Le canton de Bazoulé voit ainsi son offre touristique renforcée, au grand bonheur des nombreux touristes qui visitent régulièrement la célèbre mare aux crocodiles sacrés. Créée en 1978, l’Association tourisme et développement de Bazoulé (ATDB) ne s’occupait à l’origine que de la gestion des fameux amphibiens sacrés. Avec l’implantation du musée des arts et des savoirs mossi de Bazoulé, l’ATDB voit non seulement son champ d’action s’élargir, mais aussi sa bourse grossir. En effet, à en croire l’ex-président et membre d’honneur de ladite structure, Alphonse Kaboré, 6 à 7 millions de FCFA sont récoltés par mois. Cette rentrée d’argent, précise-t-il, provient essentiellement des entrées au musée et des visites de la mare aux crocodiles sacrés. Pour admirer les reptiles crocodiliens dans leur milieu naturel et le riche patrimoine moaga de Bazoulé, le visiteur doit débourser 1500 F CFA. «Nous enregistrons en moyenne une vingtaine de visiteurs par jour. Ce qui correspond à plus de 600 entrées par mois», commente M. Kaboré. En dépit d’un contexte économique difficile, souligne-t-il, l’affluence au niveau du musée est restée relativement stable. Les expatriés, les élèves et les étudiants nationaux constituent la majorité des visiteurs. «Nous sommes très reconnaissants à l’Ambassade du Japon au Burkina Faso. Son coup de pouce a donné un nouveau souffle à nos activités et à l’économie locale», confie le président d’honneur de l’ATDB, Alphonse Kaboré, le sourire aux lèvres. Quelques mois après, le Japon, par le biais de Masato Futaishi, son nouvel ambassadeur au Burkina Faso, marque cette fois-ci de son empreinte le secteur de l’information. En effet, le 5 septembre 2013 à Ouagadougou, un échange de notes et d’accord de don est signé entre les deux pays. L'aide de 173 millions de F CFA est destinée à l’achat de nouveaux programmes télévisés japonais, en vue de varier et d’enrichir les émissions thématiques de la Radiodiffusion télévision du Burkina (RTB). En d’autres termes, ce projet apportera, selon les parties signataires, une valeur culturelle ajoutée à la grille des programmes télévisés.
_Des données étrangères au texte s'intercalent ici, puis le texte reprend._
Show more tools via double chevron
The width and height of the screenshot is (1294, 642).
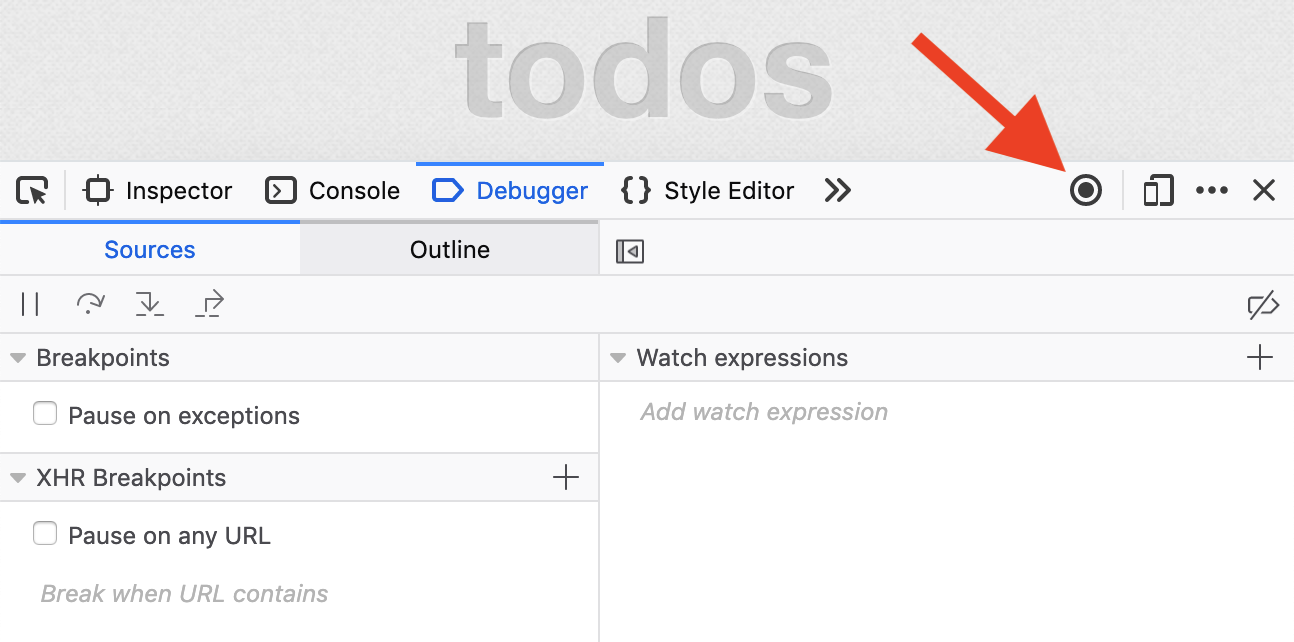point(837,190)
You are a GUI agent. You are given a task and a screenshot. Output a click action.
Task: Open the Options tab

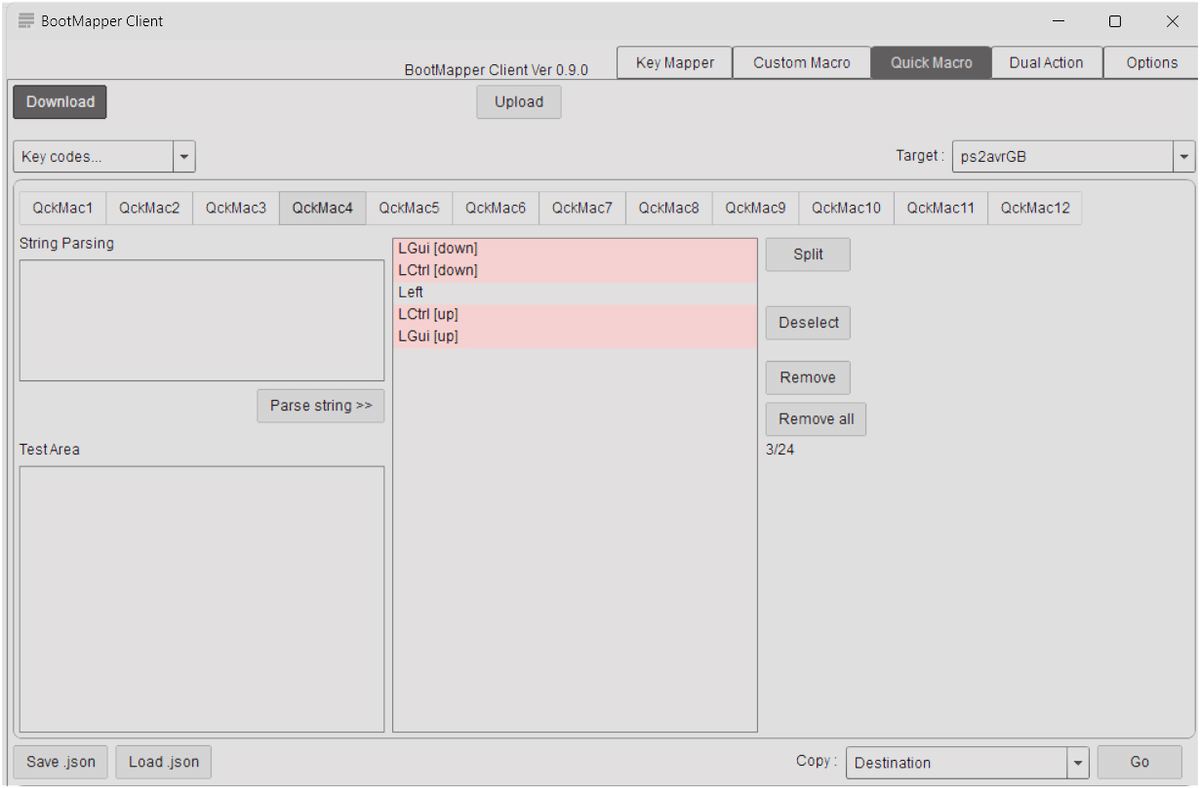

De même, il permettra de soutenir la réalisation des objectifs de la RTB en matière d’information, de sensibilisation et de distraction, au profit des populations burkinabè. «C’est auprès de la NHK (le groupe audiovisuel public japonais, NHK, ‘’Nippon Hōsō Kyōkai’’, ndlr), que les programmes ont été sollicités. Aussi, nous avons fait des choix sur la base d’une proposition de programmes envoyés par le groupe», se rappelle l’ancien chef des programmes de la RTB, Zoumana Traoré, précisant que la science, la technologie, la santé... ont été les thématiques privilégiées. Le choix de ces programmes, ajoute-t-il, a été opéré en tenant compte de leur apport pour le commun des téléspectateurs burkinabè. Ces nouveaux programmes de la «Chaîne au cœur des grands événements» bénéficieront d’une large audience. «Les téléspectateurs ont bien apprécié ces émissions que la coopération japonaise a offertes à la RTB-Télé. Nous avons reçu un feed-back positif. Je crois sincèrement que l’opération mérite d’être renouvelée», estime M. Traoré, aujourd’hui directeur général des médias au Conseil national de la Transition (CNT). «La télévision est un excellent moyen de communication et de sensibilisation des populations. Il était important d’apporter cette aide à la RTB afin qu’elle puisse jouer pleinement son rôle et lui permettre de contribuer également au développement durable du Burkina Faso par le renforcement de la communication», explique l’ambassadeur Masato Futaishi. Reconnu pour sa diversité culturelle, le Japon, ajoute-t-il, est persuadé que le développement de la coopération culturelle figure parmi les moyens les plus puissants pour rapprocher les nations. «La connaissance de la culture de l'autre contribue à la compréhension mutuelle et à la tolérance entre les peuples», conclut le diplomate nippon.